What’s It Worth?

60: (March 2020)

My older daughter is a photographer/filmmaker who focuses on wildlife conservation and animal trafficking issues. We recently spoke about the question of how to best do work that really matters. Given her line of work, she wondered how much of an impact photos and videos can actually make,  how much real change they can produce considering how much information currently crowds various forms of media. For instance, a video that one labors to create might be glanced at for just a few seconds on social media; can it possibly make a real difference to the wildlife she seeks to help?

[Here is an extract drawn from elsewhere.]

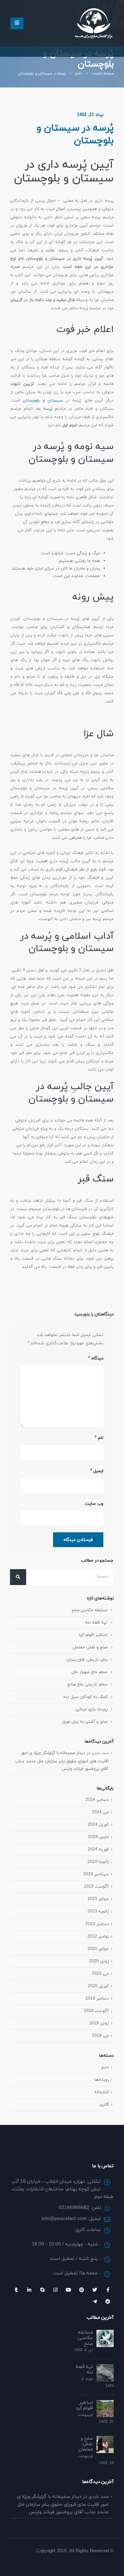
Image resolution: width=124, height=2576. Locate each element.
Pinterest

That’s a hard one. Like my daughter, I sought out work that makes a difference to wildlife and the earth, so I began working for the Harris Center for Conservation Education about 18 months ago. The organization protects land so wildlife has room to roam, educates children about the environment, and connects people of all ages to nature–good stuff! Yet this work is done in just a little corner of the world. Seen through the wide lens of the whole planet, it is easy to feel like all effort pales compared to the perils facing our environment and its innocent victims: the animals and other life forms that are at the mercy of human behavior.

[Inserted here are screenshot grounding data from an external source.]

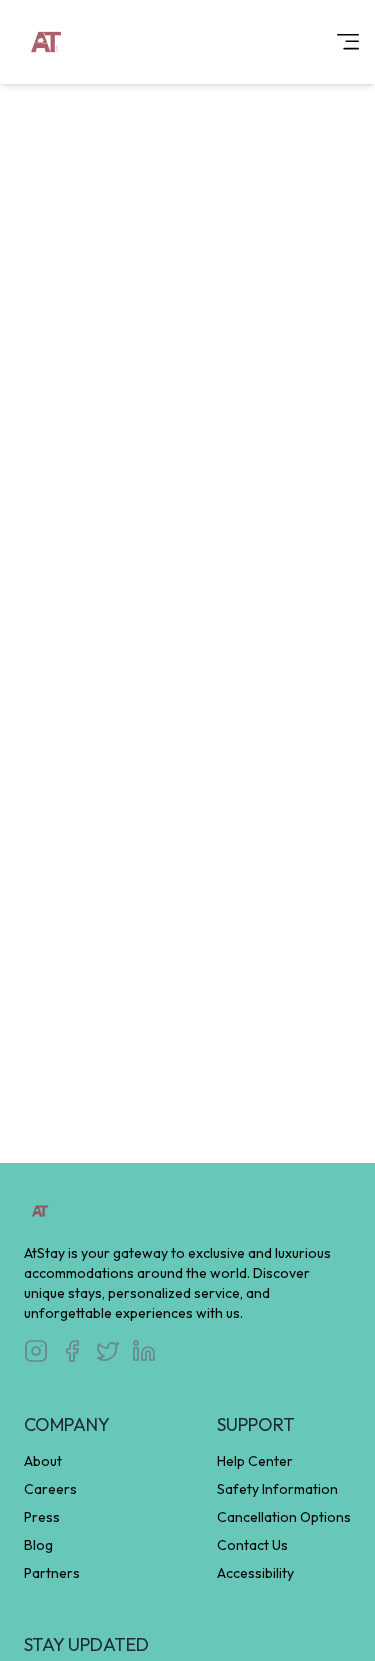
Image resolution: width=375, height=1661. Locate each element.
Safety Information (277, 1489)
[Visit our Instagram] (36, 1351)
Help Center (255, 1461)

But what is the alternative? At some point, most folks who seek to somehow make a positive difference in the world undoubtedly face the fact that they are only able to affect a small fraction of their targeted population. A teacher educates only a classroom of students at a time. A doctor or nurse can only treat a tiny percentage of sick people. A social worker can tackle only a fragment of social ills.

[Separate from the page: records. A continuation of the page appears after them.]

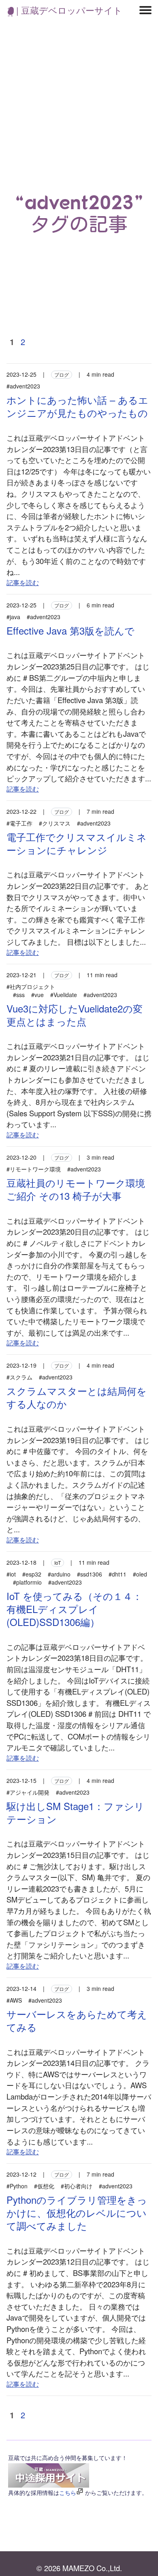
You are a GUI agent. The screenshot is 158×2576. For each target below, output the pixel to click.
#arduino (59, 1574)
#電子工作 (19, 823)
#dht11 (117, 1574)
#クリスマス (54, 823)
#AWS (14, 2000)
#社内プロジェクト (30, 986)
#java (13, 617)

Yet it is all worth doing.

Whether the immediate impact is known or not, work done for good causes, for compassionate purposes, is generative—it can’t help but matter. Voices that educate, voices that speak for justice, voices that tell stories for those who do not have a voice, will be heard by some. And those who have heard may very well repeat the story, or take an action in response to it. And if there is one thing that the coronavirus has taught us, it’s that most of us have many interactions each day, and the effect of each interaction grows exponentially, person to person.

If a virus can spread that way, our small actions and moments of contact with others can similarly spread, one contact, one voice at a time. However, unlike the virus, the outcome has the potential to be life giving. And that makes all the difference in the world.

40: (March 2000)

What if when we die we are buried with all the things we have consumed in our lifetime, all the things we acquired, all the trash we generated? It boggles the mind. Let’s make it simpler. What if we just think of all the trash or goods we consume in one day? What if we narrow it down again to all the paper we use in one day?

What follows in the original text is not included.